Join us on November the 2nd in our quest to get as many families as possible telling stories.
Families are full of stories that bind them together. On the night of November the 2nd turn off the TV, the music and the video games, bring out the family photographs and remember the people in the pictures, alive or dead, what they got up to, what their sayings or tricks were, and how you remember them best.
Stories of family and their friends will inevitably follow.
Why November the 2nd?
We've chosen November 2nd, because in Mexico on that day there is a festival of exuberant, life-affirming ancestral commemoration known as "The Mexican Day of the Dead". It involves the tending of family graves, the preparation of elaborate meals, the construction of shrines to departed family members - and the telling of their stories. It is quite the opposite of a morbid event - it keeps the families alive.
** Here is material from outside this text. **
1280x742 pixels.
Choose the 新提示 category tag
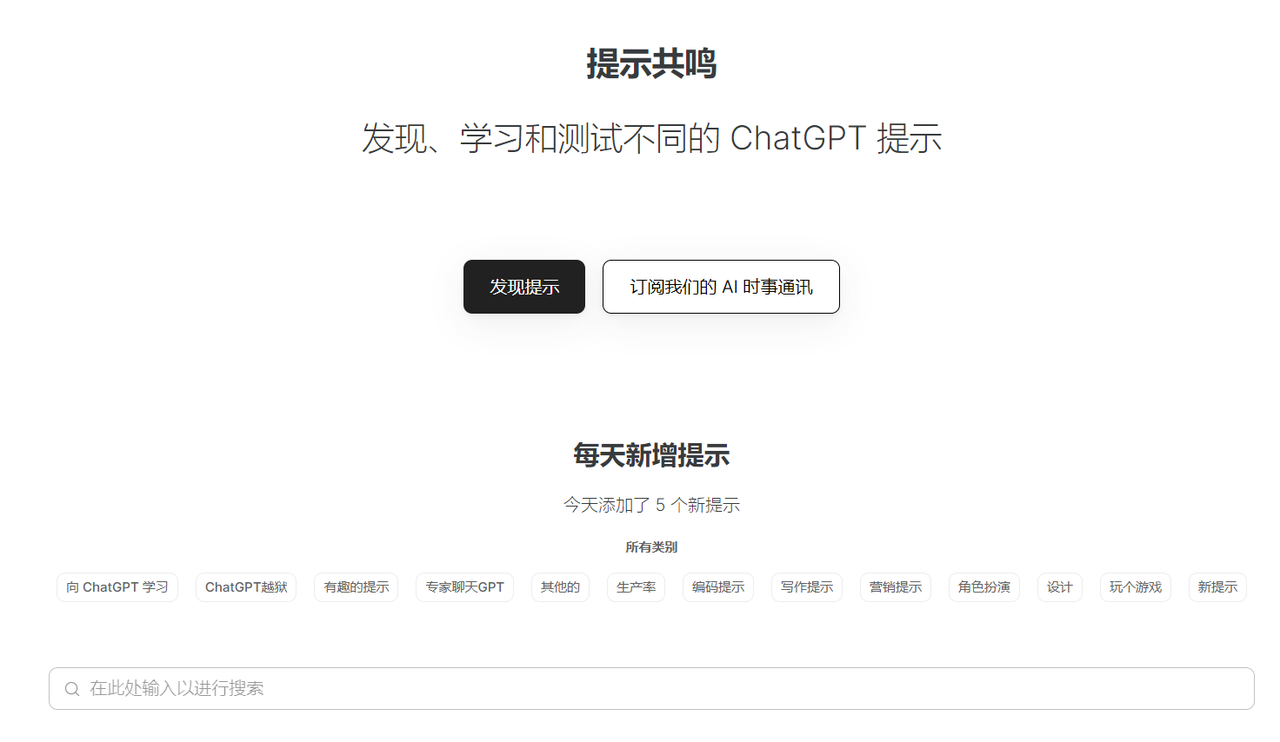(1218, 587)
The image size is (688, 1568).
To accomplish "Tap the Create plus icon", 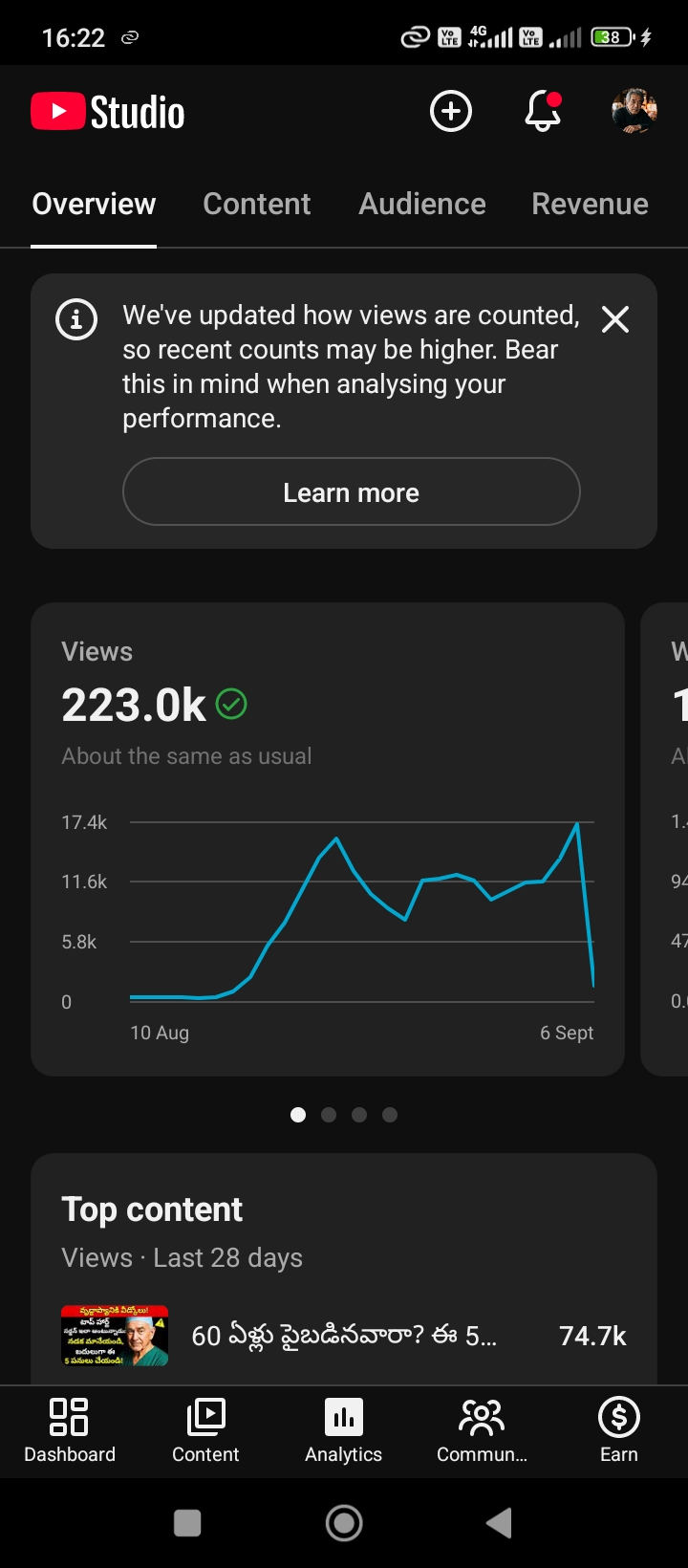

"It is said that a man dies twice:
the first time is when his physical body dies;
the second time is when he is no longer remembered."
Traditional Saying, West Africa
Our aim is to encourage intergenerational exchanges of stories, so that a sense of continuity is felt. Ideally there should be members of three generations present, but it's fine if there are just parents and their children.
A riddle:
Two mothers and two daughters stopped on a bridge
to look at their reflections in the river below.
Only three figures looked back from the water…
How could this be and why?
Select the text between the + signs for the answer:
+
There were three women -
a grandmother, a mother and her daughter.
+
There will be family members who are better remembered by older generations than by younger. Parents will be able to share stories about their own parents with their children, and gradually children will realise that they might one day be parents too... in the ever extending branches of the family tree.
"Old Cob and Young Cob and Young Cob's son;
Young Cob is Old Cob, when Old Cob's done."
Traditional Saying, England
The stories shared needn't only be the legacy of family stories: people are also remembered for the stories and jokes they used to tell, as well as their expressions, sayings and turns of phrase - not to mention their tricks and turns and puzzles - in other words, their contribution to a families 'intangible' inheritance.
Family customs
If this becomes an annual event it might establish itself as a regular celebration of family with its own meanings; you might invent your own customary ways of embellishing things. It might be that a family meal be cooked using a special family recipe, old and treasured heirlooms could be brought out and displayed in a shrine, a candle might be lit etc, etc,
"The family that eats together, meets together."